A few months ago, a friend asked me for feedback on what kinds of network technologies should be taught in school (college level).

I spent a few minutes writing this up and decided I might as well post it here too.


I have yet to encounter anybody using AppleTalk. In fact, I haven’t used AppleTalk since the mid 90’s (not to be confused with AFP over TCP/IP which is not uncommon anywhere there are Macs).


Fiber Channel (Fabrics, Zones)/10/40G/Converged: This is not normal networking in terms of tools and debugging. High level theory helps cover the bases, but anybody who will deal with storage in mid to large businesses needs to know how FC works. Networks are moving to 10G+, and with that, comes converged. Bundling FC and 10G on the same cable is fantastic. Cards allow for logical partitioning so you can do something like partition off 4G of FC and 6G of Ethernet.


People will whine if I leave out iSCSI, but its a crappy way to do things. There isn’t much to it, if you understand TCP/IP. All the traditional SCSI errors show up when you lose connectivity to the block device (which can happen if you have too much congestion on the switch, or you’re just pushing too much traffic and the switch can’t handle it. I’ve seen both, and losing a block device is not pretty. Best case, the machine reboots. Worst case, the contents of the volume are toast).


Everybody uses BGP externally, lots of places use it internally to handle dynamic routing. Some places use wierd things like RIP, others prefer OSPF (it bugs me when they have to create a new protocol for a new version of IP). Advantage of ISIS, it will route anything.


Its not complicated, but lots of companies use this for multi-site/multi-campus. Its good to at least have some lab experience with it.


This is used all the time to tie sites together. Sometimes hub and spoke, sometimes full mesh, depends on the goal. Pushing routing over IPSec is can be a pain. ISIS can help with that. Facilitates running your routing protocols over IPSec. You may not be able to do MPLS or BGP dynamic updates over GRE, depends on implementation. ISIS can tunnel anything, appletalk, DECnet, its great.


With the depletion of IPv4 prefixes, this is no longer optional. I would not hire a network engineer who didn’t have (at least) solid lab experience with IPv6. HE tunnels are free. You can connect lots of devices to them, including many common consumer routers that are flash-able by something F/OSS if they don’t support a 6to4 tunnel natively. Once you have a tunnel, you can route either a /64 or a /48 to your house and practice all sorts of networking with IPv6 including a v6-only network. Yes, I know that vendor support is not perfect, but its getting better and the world won’t stop and wait. Understand the purpose of SLAAC, DHCP, privacy extensions (implications for network devices), minimum denomination of a practical usable block is /64. Tools don’t work on smaller blocks (like DHCP).
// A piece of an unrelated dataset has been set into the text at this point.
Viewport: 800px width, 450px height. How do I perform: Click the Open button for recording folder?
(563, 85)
NAT is not a security technology. MPLS is not a security technology. There is no excuse for not using SSH. Even crappy brocade routers allow DSA keys (part of what makes them crappy, they don’t use anything else). I wouldn’t fire somebody for using telnet, but it would be a teachable moment for the entire team about what not to do. Bro is great, you can configure it to fire off alerts when it finds regex matches, like “Password:” If you really care about encrypted communication between you and a network device, look at Juniper (don’t get me started on Juniper, thats a whole conversation by itself. Suffice to say they make working on a network device pleasant again). They support ECDSA, RSA, and ED25519 (and have for about a year). IPSec tunnels should be at least as good as Suite B. Anybody that configures 3DES security gets an ‘no pass’.

Radio Signals

Understanding how radio signals propagate, and reflect. Frequencies, wavelengths, interactions, antennas, signal loss. This will come in handy when figuring out where to place WAPs so they don’t clobber each other, or have gaps with out signal. Metal in walls significantly reduces signal range. Maybe just have them get a Technician Ham License. The knowledge is more useful than you’d think.
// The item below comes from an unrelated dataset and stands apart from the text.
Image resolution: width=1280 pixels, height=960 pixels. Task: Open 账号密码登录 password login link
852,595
SDN is important. That said, its just network virtualization/abstraction. Yeah, there are lots of details that aren’t the same, but if you understand systems virtualization+automation and networking well, the concepts fold across pretty well. Check out OpenFlow. Last I looked, the OpenStack virtualization platform was integrating OpenFlow capabilities. Should be able to find a F/OSS platform to play with that on.


I know its a little nerdy, but check out blockdiag. Its a slick way to generate network diagrams from a text file that you can version and keep track of its history. Its reminiscent of the ‘dot’ language.


Lastly, if you’re still attaching yourself to network devices with a cable, its time to break free. Check out Air Console. They’re fantastic. Happy customer for several years now.